Vi uma troca de livros de rua fazer milagres discretos. As pessoas escolhem títulos que significam algo para elas, embrulham-nos em papel castanho, escrevem um bilhete com o motivo e deixam-nos num banco. Esses bilhetes são pequenos atos de vulnerabilidade - “O meu pai deu-me isto quando chumbei nos exames do secundário” - e amaciam o terreno. É difícil desumanizar alguém quando seguraste o luto ou o orgulho dessa pessoa nas mãos. Podemos discordar sem nos detestarmos.

Vale a pena também reforçar a “musculatura” da conversa fora da política: dizer bom dia, decorar nomes, oferecer ajuda. Parece insignificante, mas cria crédito emocional para o dia em que surgir um tema difícil. Uma comunidade que só se encontra para discutir acaba por discutir sempre para vencer; uma comunidade que também se encontra para fazer coisas aprende a discordar sem partir a loiça.

E há um lado prático que quase nunca aparece nestas conversas: higiene digital.

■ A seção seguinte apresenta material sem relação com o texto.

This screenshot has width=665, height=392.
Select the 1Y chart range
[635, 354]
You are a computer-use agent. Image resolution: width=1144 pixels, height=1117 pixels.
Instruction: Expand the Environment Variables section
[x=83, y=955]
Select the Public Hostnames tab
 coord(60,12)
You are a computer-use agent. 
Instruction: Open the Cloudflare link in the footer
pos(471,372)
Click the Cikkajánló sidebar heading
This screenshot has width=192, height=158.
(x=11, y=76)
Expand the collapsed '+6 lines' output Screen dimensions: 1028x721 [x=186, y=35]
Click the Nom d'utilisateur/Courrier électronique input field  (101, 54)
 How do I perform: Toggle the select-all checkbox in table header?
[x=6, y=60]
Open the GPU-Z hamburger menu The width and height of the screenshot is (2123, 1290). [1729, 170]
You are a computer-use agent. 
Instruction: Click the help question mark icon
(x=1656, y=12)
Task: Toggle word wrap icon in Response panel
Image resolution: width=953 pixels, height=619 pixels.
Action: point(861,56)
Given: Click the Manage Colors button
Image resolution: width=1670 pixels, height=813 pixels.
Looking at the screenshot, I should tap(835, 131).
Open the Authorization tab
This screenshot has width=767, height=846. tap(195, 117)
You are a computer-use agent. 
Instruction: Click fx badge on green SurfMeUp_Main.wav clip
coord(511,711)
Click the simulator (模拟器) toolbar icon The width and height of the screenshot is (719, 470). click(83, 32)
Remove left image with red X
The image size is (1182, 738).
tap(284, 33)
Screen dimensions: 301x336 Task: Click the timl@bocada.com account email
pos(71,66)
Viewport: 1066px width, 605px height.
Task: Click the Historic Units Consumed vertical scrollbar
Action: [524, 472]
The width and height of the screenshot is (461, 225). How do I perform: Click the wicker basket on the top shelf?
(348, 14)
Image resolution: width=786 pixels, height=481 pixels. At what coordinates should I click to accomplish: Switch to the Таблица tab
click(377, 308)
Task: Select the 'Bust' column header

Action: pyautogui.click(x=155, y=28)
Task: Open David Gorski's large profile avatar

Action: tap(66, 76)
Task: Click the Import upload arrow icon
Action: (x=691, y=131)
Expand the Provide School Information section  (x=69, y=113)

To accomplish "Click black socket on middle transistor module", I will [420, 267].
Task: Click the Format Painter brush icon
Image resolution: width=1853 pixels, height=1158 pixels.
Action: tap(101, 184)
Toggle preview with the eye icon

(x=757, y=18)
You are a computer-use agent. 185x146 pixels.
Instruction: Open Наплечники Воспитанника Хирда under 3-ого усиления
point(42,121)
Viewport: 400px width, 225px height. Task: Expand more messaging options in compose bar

Desativar notificações, limitar o tempo de ecrã e escolher fontes com padrões editoriais claros não é moralismo - é manutenção. Tal como não se vive bem com uma sirene a tocar na cozinha, também não se pensa com clareza com o alarme permanente da polémica no bolso.

O papel dos líderes - grandes e pequenos

Quando líderes admitem incerteza, isso desce como uma mudança de tempo. Um autarca a dizer “eu estava errado” num Facebook Live relaxa os ombros de milhares de pessoas a ver. Editores e influenciadores podem recusar a narrativa fácil do vilão e escolher a narrativa difícil do humano. Parece arriscado, porque calor dá cliques, mas há outras moedas: confiança, tempo de permanência, pessoas que voltam porque se sentiram vistas.

E depois existem os micro-líderes que ninguém elege. O administrador do WhatsApp que desvia o grupo de túneis de conspiração com uma fotografia do gato perdido. O pároco que põe um tabuleiro de xadrez à porta da igreja e deixa os adolescentes “mandarem” nele. O comerciante que aprende nomes. Estas pessoas arredondam as arestas da vida pública, não por nos tornarem iguais, mas por nos lembrarem que estamos aqui juntos, goste-se ou não.

As histórias que contamos sobre “o outro lado”

As histórias endurecem e viram hábitos. Se a tua história sobre o outro lado é que odeia o país, ou odeia os pobres, vais encontrar “provas” em todo o lado. Se a tua história é que ama os filhos e o seu canto do mundo e tem medo de perder controlo, também vais encontrar provas disso. A diferença não é ingenuidade; é estratégia. Estás a escolher que mapa queres levar, sabendo que o território é mais emaranhado do que qualquer mapa.

Há disciplina nisto. Antes de partilhares, pergunta: eu diria isto cara a cara, à mesa, com talheres entre nós? Antes de fazeres uma piada para humilhar, pergunta: qual é a versão mais gentil desta graça? Antes de bloqueares, pergunta: há um limite mais silencioso que eu possa pôr? Às vezes a resposta é não. A segurança e a sanidade contam mais do que a civilidade quando há dano real. Mas, na maioria das vezes, há escolhas mais suaves - e custam menos do que imaginamos.

O jogo longo

A polarização cresceu por muitas razões - economia, media, identidade, solidão - e não vai baixar por decreto. A boa notícia é que temos margem de manobra em escalas pequenas. Os grupos que funcionam não fazem desaparecer desacordos por magia; criam rotinas que os suportam sem estilhaçar pessoas. Constroem mais pontos de contacto do que pontos de conflito, mais tarefas partilhadas do que opiniões em confronto.

O que começa com um crachá escrito à mão ou com uma escada emprestada pode tornar-se algo mais sólido: um município que escuta, uma redação que resiste ao calor barato, um grupo de família que não termina em silêncio. O trabalho é comum - e é por isso que resulta. Há um prazer discretamente subversivo em recusarmos o papel que a internet nos distribuiu. Da próxima vez que os contentores fizerem barulho e um comentário ficar suspenso no ar húmido, tenta fazer uma pergunta curiosa. Podes surpreender-te com quem responde - e com a leveza com que a sala aquece quando isso acontece.